Peter Ross Range is the author of the new book 1924: The Year That Made Hitler. He also has written A Killer in the Family and Murder in the Yoga Store. His work has appeared in a variety of publications, including Time, The New York Times, and U.S. News & World Report, and he lives in Washington, D.C.
Q: Why did you decide to focus on
1924, and why do you see it as “the year that made Hitler”?
A: I discovered a gap in the literature regarding
Hitler’s year in prison.
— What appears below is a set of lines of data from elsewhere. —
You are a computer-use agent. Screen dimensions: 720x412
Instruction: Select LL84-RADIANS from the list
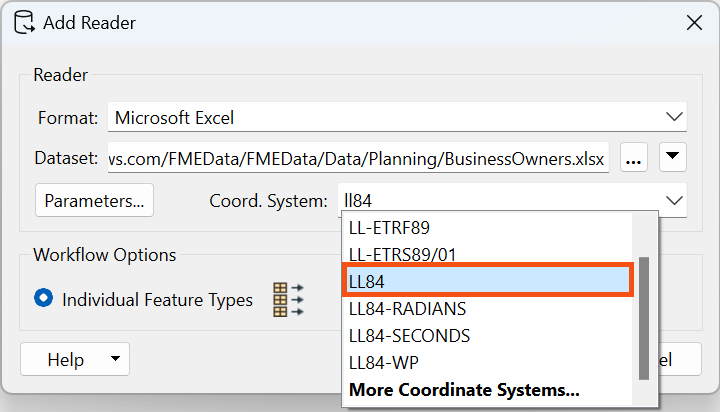pyautogui.click(x=407, y=309)
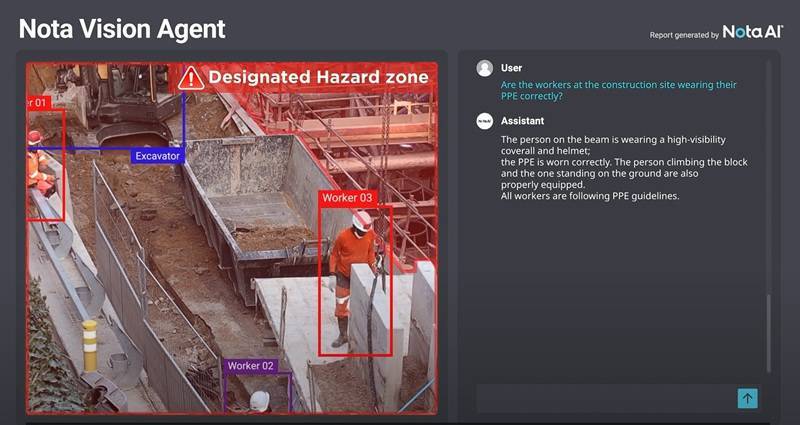Click the orange-suited worker in the Worker 03 box
This screenshot has width=800, height=425.
tap(353, 265)
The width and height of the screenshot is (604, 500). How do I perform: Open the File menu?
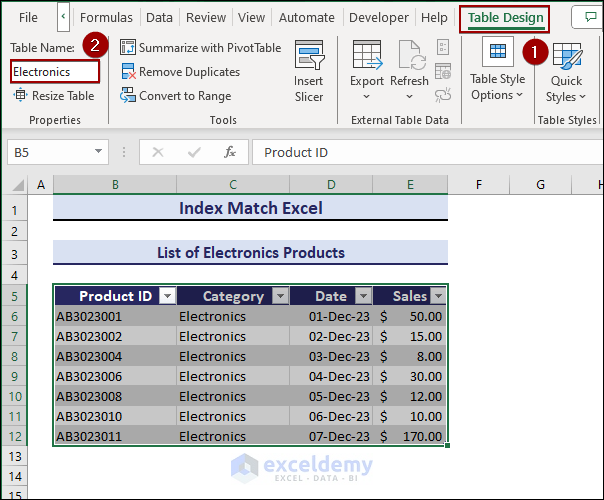click(28, 18)
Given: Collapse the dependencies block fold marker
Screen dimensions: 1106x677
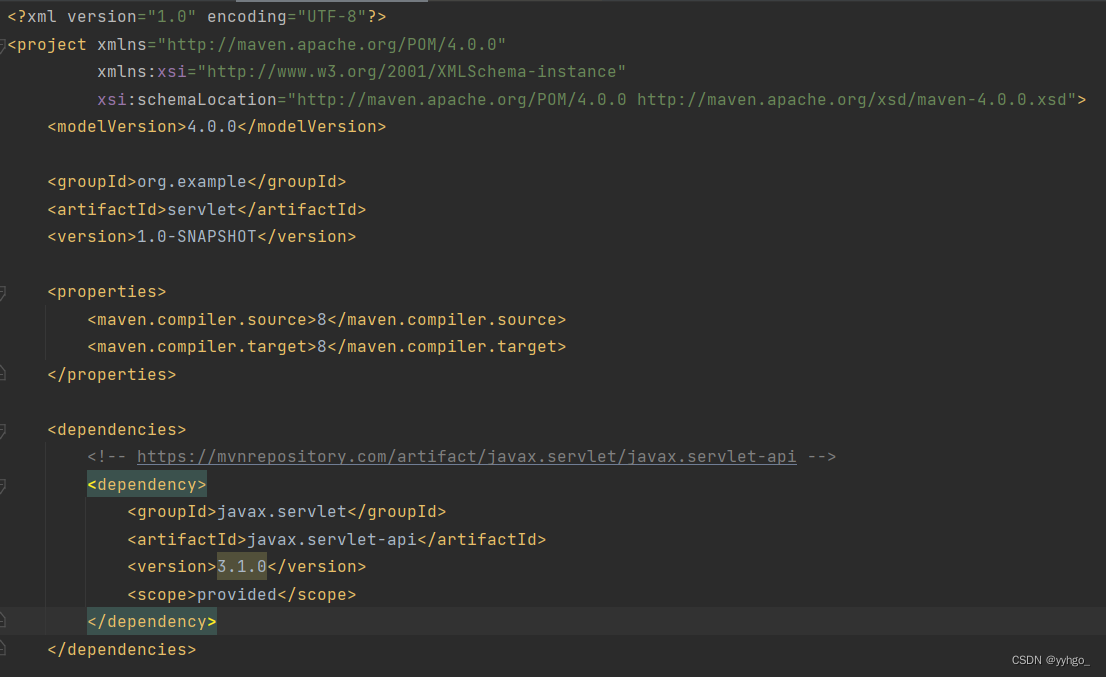Looking at the screenshot, I should click(x=3, y=430).
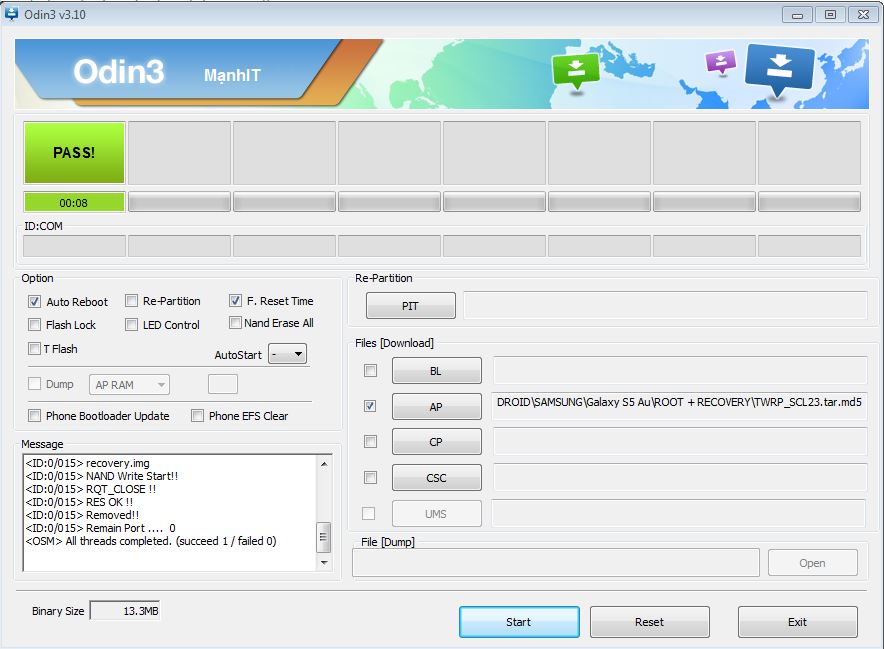Click the small purple download bubble icon
884x649 pixels.
click(721, 62)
It is discussed in all the biographies but no one had
ever done a whole book just on this pivotal year (actually it is 16 months from
the failure of the Beer Hall Putsch in November 1923 to Hitler’s re-founding of
the Nazi Party in February 1925).
And, to my surprise, no one had ever done a
book, in English or in German, on Hitler’s notorious treason trial, which
catapulted Hitler into the national limelight in Germany. And clearly the
writing of Mein Kampf deserved a closer look, I thought.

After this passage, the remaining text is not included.